Virat Kohli of India on the field during their Test match against England at MCA Stadium in Pune, India, on March 28 2021. Picture: SURIEET YADAV/GETTY IMAGES
Virat Kohli of India on the field during their Test match against England at MCA Stadium in Pune, India, on March 28 2021. Picture: SURIEET YADAV/GETTY IMAGES

Mumbai — India captain Virat Kohli said confining players to “bubbles” for months on end is not sustainable and the game has to consider scheduling changes to reduce the mental toll tours are taking during the Covid-19 pandemic.

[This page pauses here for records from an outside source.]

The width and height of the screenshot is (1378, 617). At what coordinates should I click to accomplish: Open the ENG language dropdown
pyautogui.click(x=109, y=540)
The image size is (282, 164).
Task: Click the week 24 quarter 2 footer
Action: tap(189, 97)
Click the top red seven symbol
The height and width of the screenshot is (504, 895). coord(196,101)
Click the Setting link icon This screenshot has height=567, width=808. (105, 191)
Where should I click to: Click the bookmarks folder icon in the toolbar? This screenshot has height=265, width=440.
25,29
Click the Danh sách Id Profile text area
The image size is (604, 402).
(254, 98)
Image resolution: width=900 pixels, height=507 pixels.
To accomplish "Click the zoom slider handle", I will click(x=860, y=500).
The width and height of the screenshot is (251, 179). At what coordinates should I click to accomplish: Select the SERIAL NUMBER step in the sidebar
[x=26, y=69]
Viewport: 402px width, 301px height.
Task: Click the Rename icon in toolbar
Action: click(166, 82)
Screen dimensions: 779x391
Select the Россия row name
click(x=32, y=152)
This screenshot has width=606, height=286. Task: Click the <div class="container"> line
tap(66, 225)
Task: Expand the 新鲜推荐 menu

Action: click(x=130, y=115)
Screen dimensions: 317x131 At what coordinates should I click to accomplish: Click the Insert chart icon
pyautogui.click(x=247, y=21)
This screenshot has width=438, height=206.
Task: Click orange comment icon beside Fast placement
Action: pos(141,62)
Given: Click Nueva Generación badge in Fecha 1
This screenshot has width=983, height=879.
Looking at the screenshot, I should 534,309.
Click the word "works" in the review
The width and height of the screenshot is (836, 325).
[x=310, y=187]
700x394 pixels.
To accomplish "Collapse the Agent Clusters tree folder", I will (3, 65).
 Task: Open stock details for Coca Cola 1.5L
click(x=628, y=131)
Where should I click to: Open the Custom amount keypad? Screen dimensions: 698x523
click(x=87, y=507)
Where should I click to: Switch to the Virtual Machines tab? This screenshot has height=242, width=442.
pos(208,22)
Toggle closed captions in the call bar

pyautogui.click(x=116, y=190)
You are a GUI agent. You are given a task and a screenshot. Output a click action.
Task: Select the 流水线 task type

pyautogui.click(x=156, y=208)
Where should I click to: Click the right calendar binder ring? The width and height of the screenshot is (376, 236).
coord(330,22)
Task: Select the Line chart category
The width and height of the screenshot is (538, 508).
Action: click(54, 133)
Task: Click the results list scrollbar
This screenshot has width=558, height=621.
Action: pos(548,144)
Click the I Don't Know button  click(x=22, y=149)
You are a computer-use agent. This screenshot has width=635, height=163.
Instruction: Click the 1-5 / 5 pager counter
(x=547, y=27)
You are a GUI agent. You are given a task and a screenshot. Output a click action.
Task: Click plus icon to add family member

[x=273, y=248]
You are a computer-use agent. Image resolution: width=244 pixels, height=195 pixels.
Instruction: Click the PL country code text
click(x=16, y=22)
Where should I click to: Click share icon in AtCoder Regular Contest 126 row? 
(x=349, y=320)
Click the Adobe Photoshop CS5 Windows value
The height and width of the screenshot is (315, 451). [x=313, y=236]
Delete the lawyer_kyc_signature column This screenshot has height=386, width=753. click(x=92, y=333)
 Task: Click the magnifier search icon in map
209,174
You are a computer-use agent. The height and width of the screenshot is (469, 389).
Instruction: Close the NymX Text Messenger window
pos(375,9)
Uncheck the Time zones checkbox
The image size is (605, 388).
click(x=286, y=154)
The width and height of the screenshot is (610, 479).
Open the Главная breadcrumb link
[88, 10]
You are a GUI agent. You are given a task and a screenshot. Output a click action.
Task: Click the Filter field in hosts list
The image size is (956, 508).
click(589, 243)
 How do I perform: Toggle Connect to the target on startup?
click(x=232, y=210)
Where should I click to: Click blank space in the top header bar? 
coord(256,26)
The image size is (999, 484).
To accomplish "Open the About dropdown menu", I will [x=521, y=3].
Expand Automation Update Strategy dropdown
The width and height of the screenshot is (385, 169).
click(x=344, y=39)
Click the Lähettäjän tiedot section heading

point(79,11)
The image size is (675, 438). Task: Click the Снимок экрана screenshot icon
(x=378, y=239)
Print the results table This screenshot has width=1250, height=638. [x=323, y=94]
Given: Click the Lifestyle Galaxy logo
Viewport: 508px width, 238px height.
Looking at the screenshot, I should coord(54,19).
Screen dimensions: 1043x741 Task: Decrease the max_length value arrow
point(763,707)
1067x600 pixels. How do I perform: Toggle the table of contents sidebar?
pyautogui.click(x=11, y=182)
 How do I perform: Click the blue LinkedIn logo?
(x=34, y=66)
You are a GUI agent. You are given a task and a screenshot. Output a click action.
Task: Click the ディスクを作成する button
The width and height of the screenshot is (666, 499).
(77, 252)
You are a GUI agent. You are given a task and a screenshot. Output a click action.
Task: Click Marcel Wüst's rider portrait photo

Kohli’s comments come as cricketers prepare to head into another restricted environment for two months for the Indian Premier League (IPL).

“As I said, a couple of days ago as well, scheduling is something that needs to be looked at in the future,” Kohli said at the presentation ceremony after the final match of England’s tour of India on Sunday.

“Because playing in bubbles for so long, two to three months, is going to be very, very difficult going forward.”

India’s players have hopped from one bubble to the next since September for the 2020 IPL in the United Arab Emirates (UAE). That was followed by their three-month tour of Australia and then a home series against England that lasted two months.

They will next join up with their respective franchises for the IPL bubble, with the eight-team T20 tournament to be played from April 9-May 30.

India will then travel to England for the World Test Championship final against New Zealand from June 18-22 in Southampton before their five-Test series against England starts from August 4.

While foreign players in need of rest have the option of skipping the cash-rich IPL, their Indian counterparts are expected to be available for the showpiece annual tournament organised by the country’s cricket board.

“You can’t expect everyone to be at the same level of mental strength,” said Kohli, who also leads the Royal Challengers Bangalore in the IPL.

“Sometimes you do get cooked, and you do feel like a bit of change. I’m sure that things will be discussed and things will change in the future as well.”